An AET file is primarily a template version of an AEP, letting users open it and save a fresh project each time to preserve the template, and it contains the full design of the animation—compositions, timelines, layer structures, keyframes, effects, expressions, cameras, lights, render settings, along with organizational components such as folder layouts and interpretation rules.
What it usually doesn’t include is the raw media itself; instead it keeps references or paths to external footage, images, and audio, which is why templates are often delivered as a ZIP with an assets/Footage folder and why you’ll see missing-file prompts if items were left out or not synced, and because AETs may rely on specific fonts or third-party plugins, opening one on another machine can trigger warnings until everything is installed or relinked, with the final reminder that although AET typically means an After Effects template, file extensions aren’t exclusive, so checking "Opens with" in file properties or recalling where the file came from is the safest way to confirm what program created it and what extra files it should include.
An AEP file is the standard save file for ongoing AE work, whereas an AET is a template designed for reuse, meaning you open an AEP to keep working on that same animation but open an AET to create a new copy without modifying the master template.
That’s why AETs are commonly chosen for packaged motion-graphics templates such as intros, lower-thirds, and slideshows: the creator keeps the AET as the master and each time a new video is needed you open it, immediately Save As a new project (becoming your own AEP), then swap text, colors, logos, and media, and although both formats can store the same project elements—comps, layers, keyframes, effects, expressions, cameras/lights, and settings—and both usually reference external footage, the AET is built to protect the master for repeatable work while the AEP serves as the editable file you keep updating.

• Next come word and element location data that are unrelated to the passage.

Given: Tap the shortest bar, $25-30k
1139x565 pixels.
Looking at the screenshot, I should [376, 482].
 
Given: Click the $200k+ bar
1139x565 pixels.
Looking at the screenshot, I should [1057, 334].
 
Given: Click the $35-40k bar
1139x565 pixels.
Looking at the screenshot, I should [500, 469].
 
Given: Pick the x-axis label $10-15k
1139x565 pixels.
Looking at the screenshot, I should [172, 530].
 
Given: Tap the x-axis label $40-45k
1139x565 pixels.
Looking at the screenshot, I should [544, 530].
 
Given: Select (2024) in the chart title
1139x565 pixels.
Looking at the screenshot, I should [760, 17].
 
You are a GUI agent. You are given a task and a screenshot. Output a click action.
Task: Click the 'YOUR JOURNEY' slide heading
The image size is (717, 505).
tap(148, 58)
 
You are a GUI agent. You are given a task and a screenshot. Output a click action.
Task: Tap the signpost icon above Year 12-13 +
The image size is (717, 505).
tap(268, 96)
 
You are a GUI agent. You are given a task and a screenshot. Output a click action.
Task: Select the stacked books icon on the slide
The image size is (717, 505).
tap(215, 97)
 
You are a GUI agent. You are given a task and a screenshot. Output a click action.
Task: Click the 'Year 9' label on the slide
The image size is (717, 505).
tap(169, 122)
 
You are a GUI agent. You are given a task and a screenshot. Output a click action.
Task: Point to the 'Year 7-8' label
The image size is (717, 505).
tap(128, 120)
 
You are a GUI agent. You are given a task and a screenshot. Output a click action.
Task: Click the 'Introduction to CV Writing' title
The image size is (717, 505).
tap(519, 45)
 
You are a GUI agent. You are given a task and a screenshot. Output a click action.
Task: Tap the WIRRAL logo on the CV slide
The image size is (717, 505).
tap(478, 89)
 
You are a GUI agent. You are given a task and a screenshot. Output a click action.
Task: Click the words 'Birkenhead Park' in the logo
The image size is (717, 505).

For more information on AET file download review our website. An AET file mostly keeps the structure and logic of a motion-graphics project but not necessarily its media, holding compositions with their resolution, FPS, duration, and nesting order, and keeping the full layer stack—text, shapes, solids, adjustments, precomps, and placeholders—plus each layer’s settings such as position, scale, rotation, opacity, masks, mattes, blending modes, and parenting, along with all animation info including keyframes, easing curves, markers, and any motion-driving expressions.
Additionally, the template captures effects and their configurations, such as color correction, blurs, glows, distortions, and transitions, together with any 3D setup—cameras, lights, 3D layer settings—and render/preview preferences, plus project structure like folders, labels, interpretation settings, and proxies, though it usually omits embedding raw media, fonts, or plugins, depending on linked paths that can lead to missing-footage or missing-effect warnings when the file is opened elsewhere.